Data excerpts
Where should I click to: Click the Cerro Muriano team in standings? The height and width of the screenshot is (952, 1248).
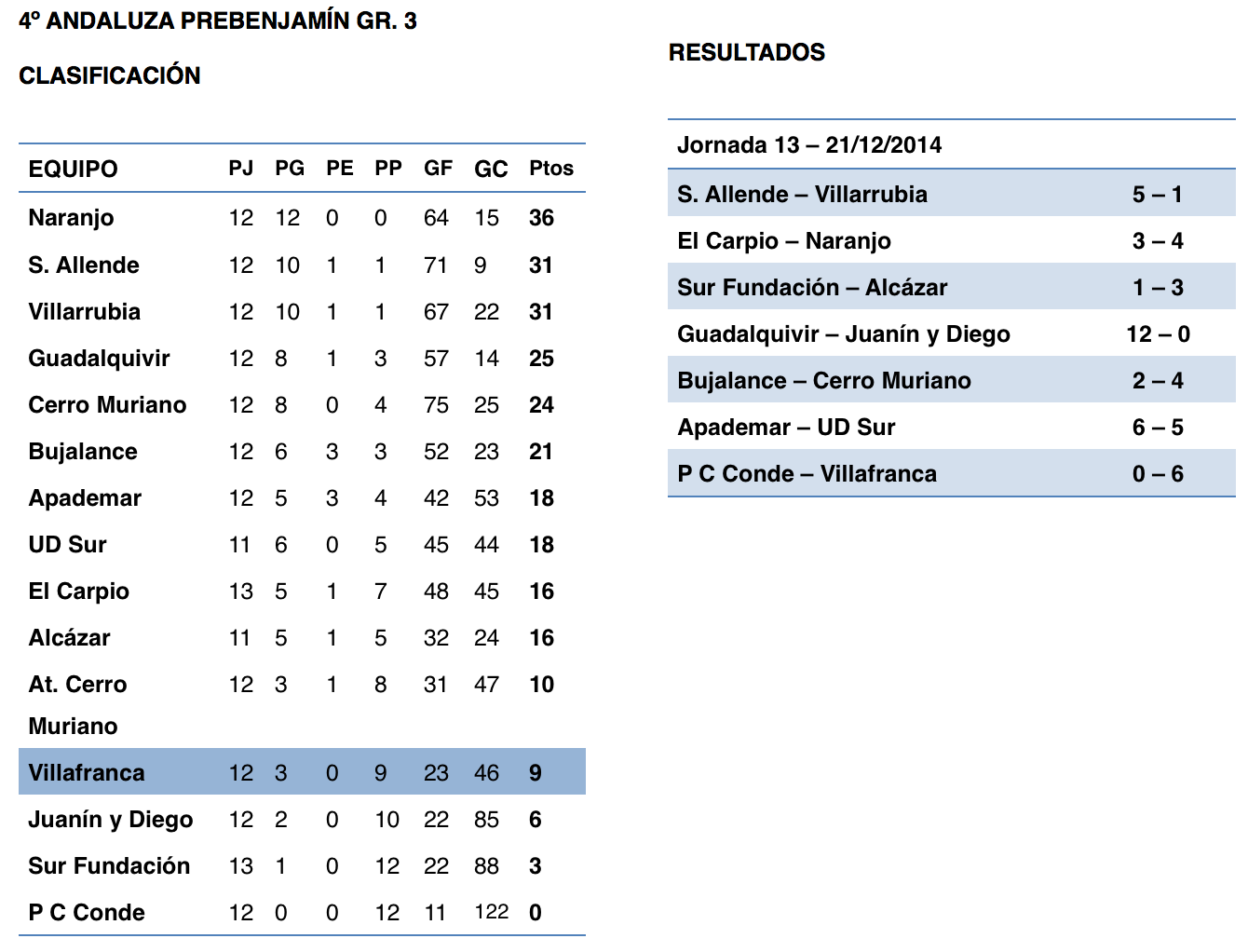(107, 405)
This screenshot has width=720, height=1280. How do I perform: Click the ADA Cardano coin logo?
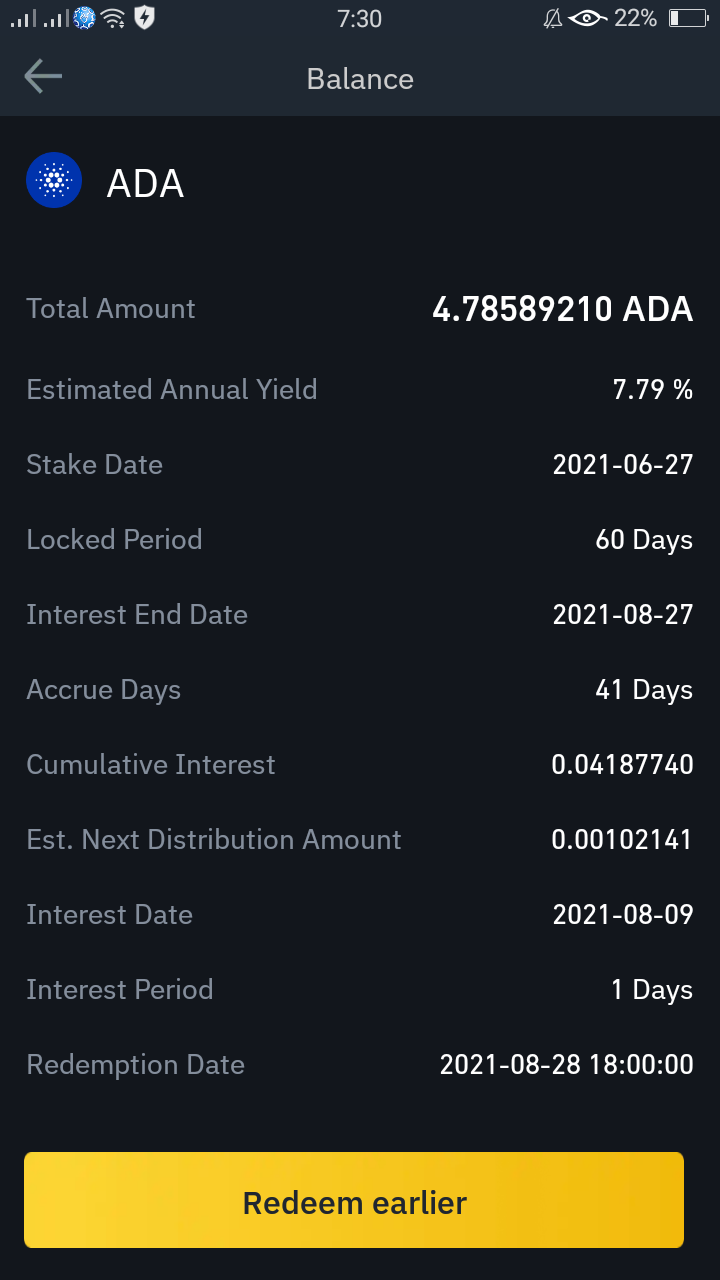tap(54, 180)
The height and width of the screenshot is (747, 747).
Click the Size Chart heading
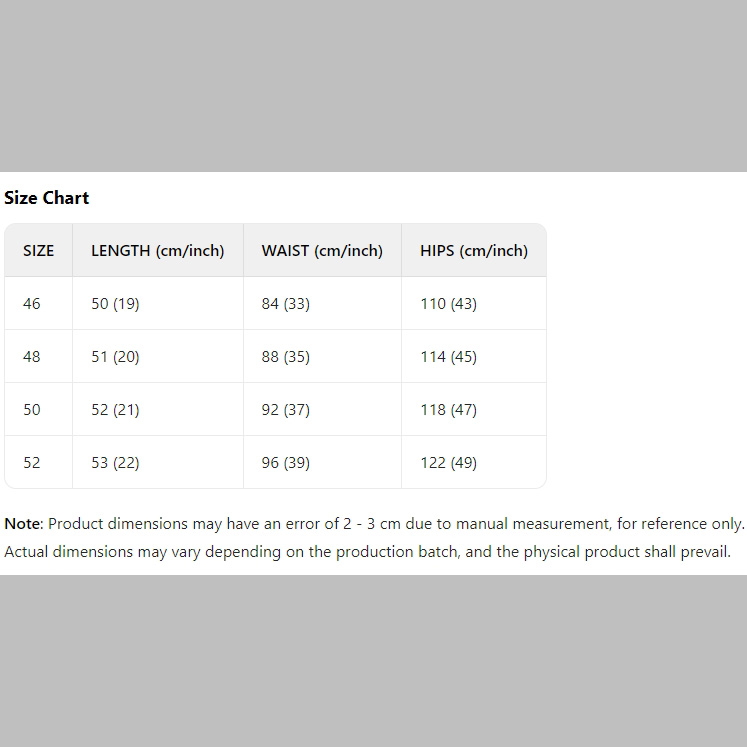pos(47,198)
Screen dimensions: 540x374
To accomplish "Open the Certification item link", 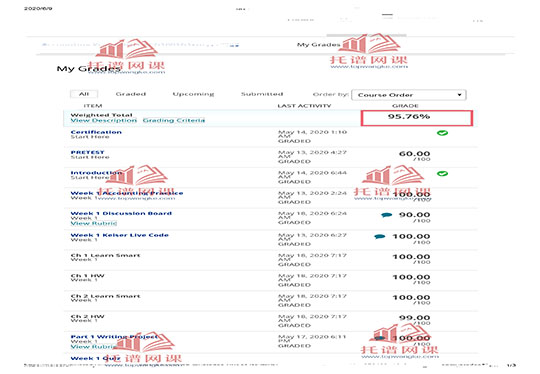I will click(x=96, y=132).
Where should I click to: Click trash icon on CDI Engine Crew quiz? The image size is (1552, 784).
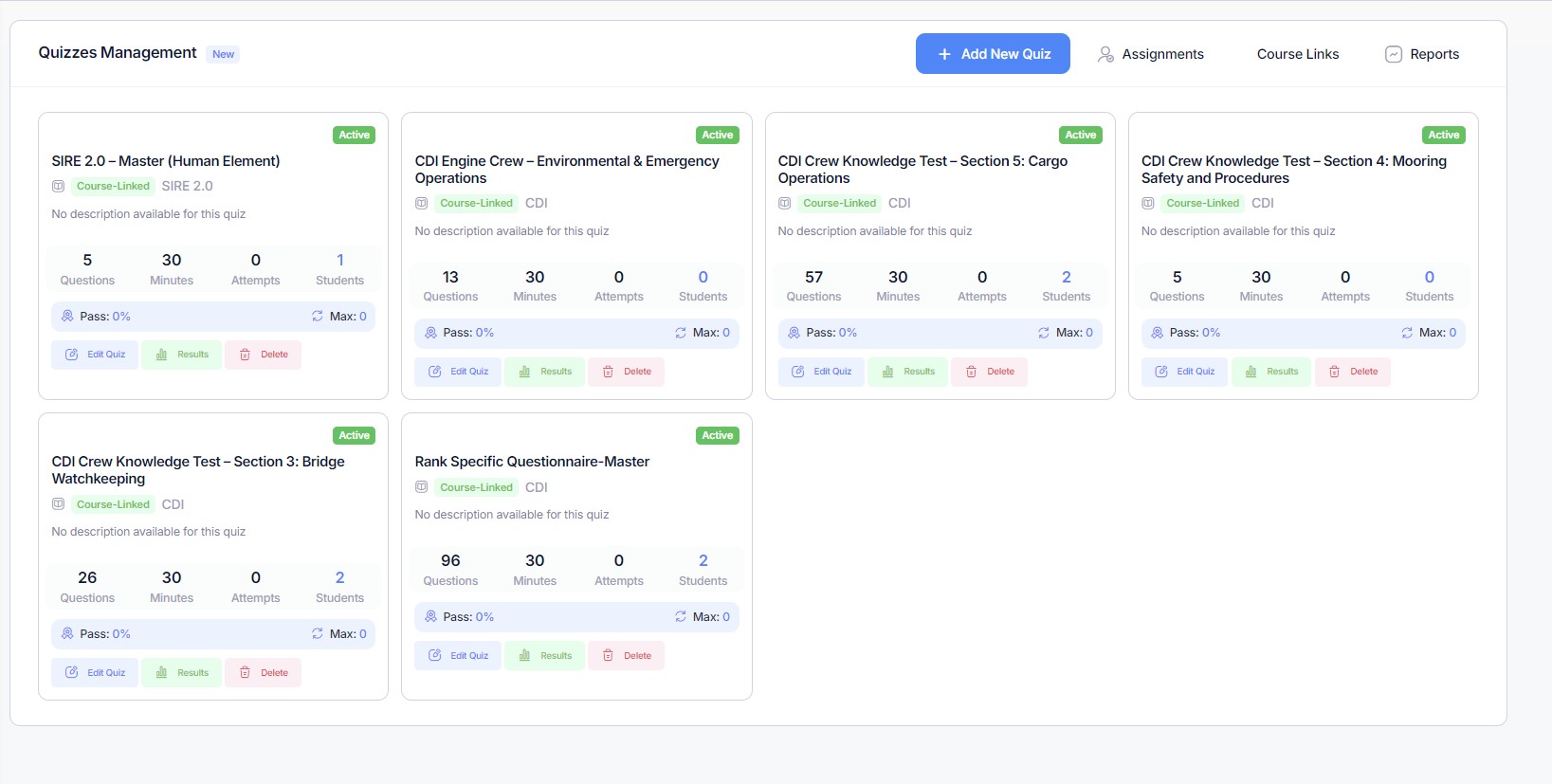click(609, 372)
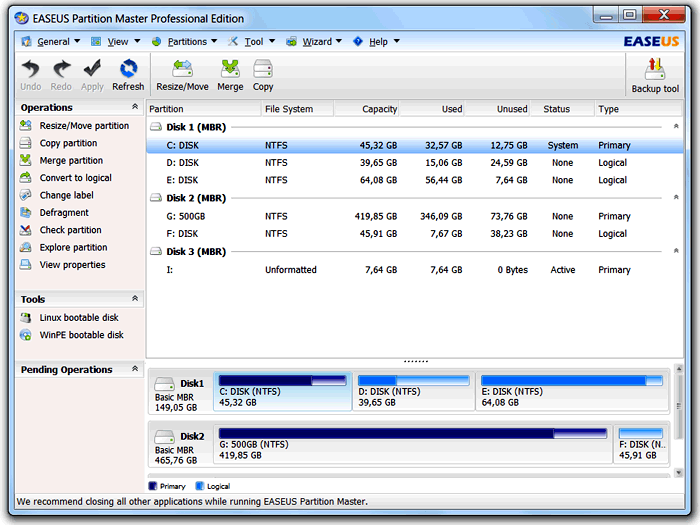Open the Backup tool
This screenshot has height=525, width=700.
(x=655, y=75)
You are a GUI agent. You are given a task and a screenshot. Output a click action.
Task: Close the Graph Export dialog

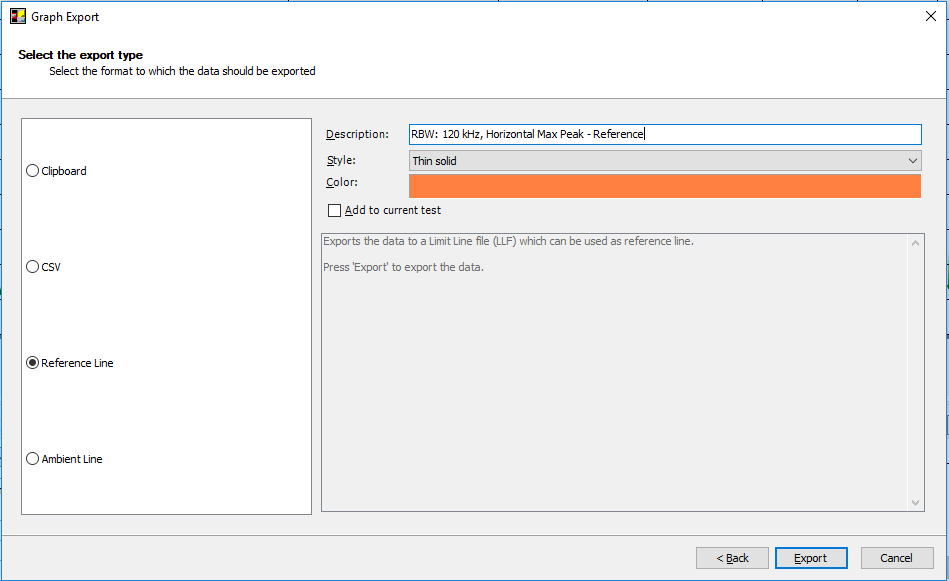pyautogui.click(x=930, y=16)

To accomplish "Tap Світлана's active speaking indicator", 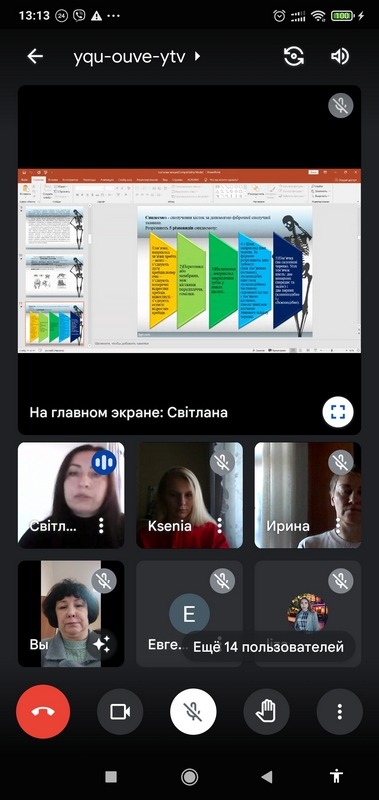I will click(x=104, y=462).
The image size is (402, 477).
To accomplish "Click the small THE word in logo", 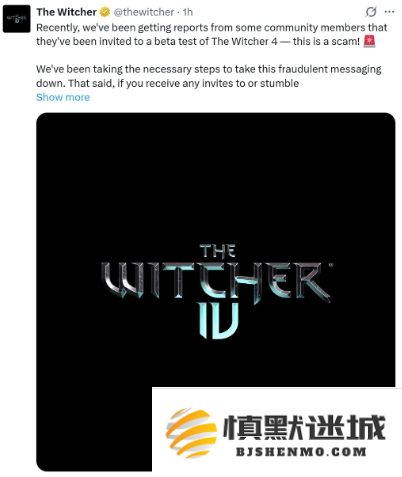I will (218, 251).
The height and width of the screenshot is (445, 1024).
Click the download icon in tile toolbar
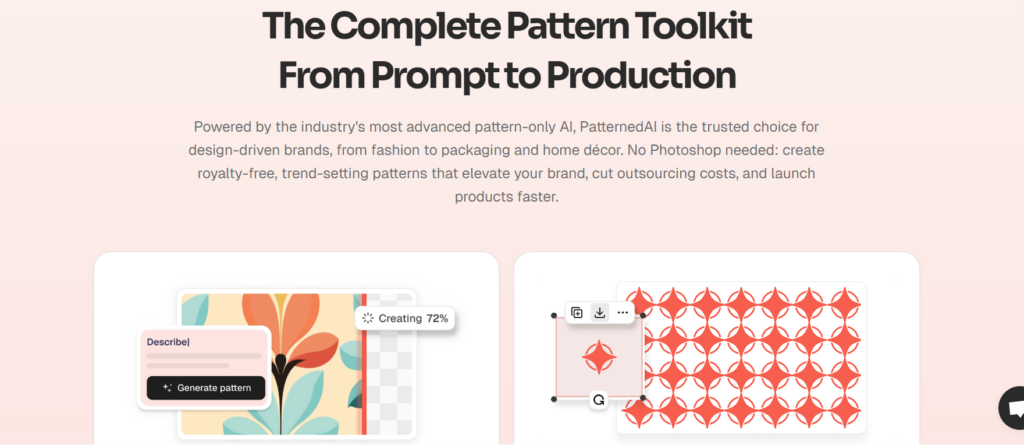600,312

## Instructions to follow
Would you please copy, exactly and only, the lines from the one with "The height and width of the screenshot is (445, 1024)." through the end of the entries above, skipping every picture?

## Response below
The height and width of the screenshot is (445, 1024).
Click the download icon in tile toolbar
600,312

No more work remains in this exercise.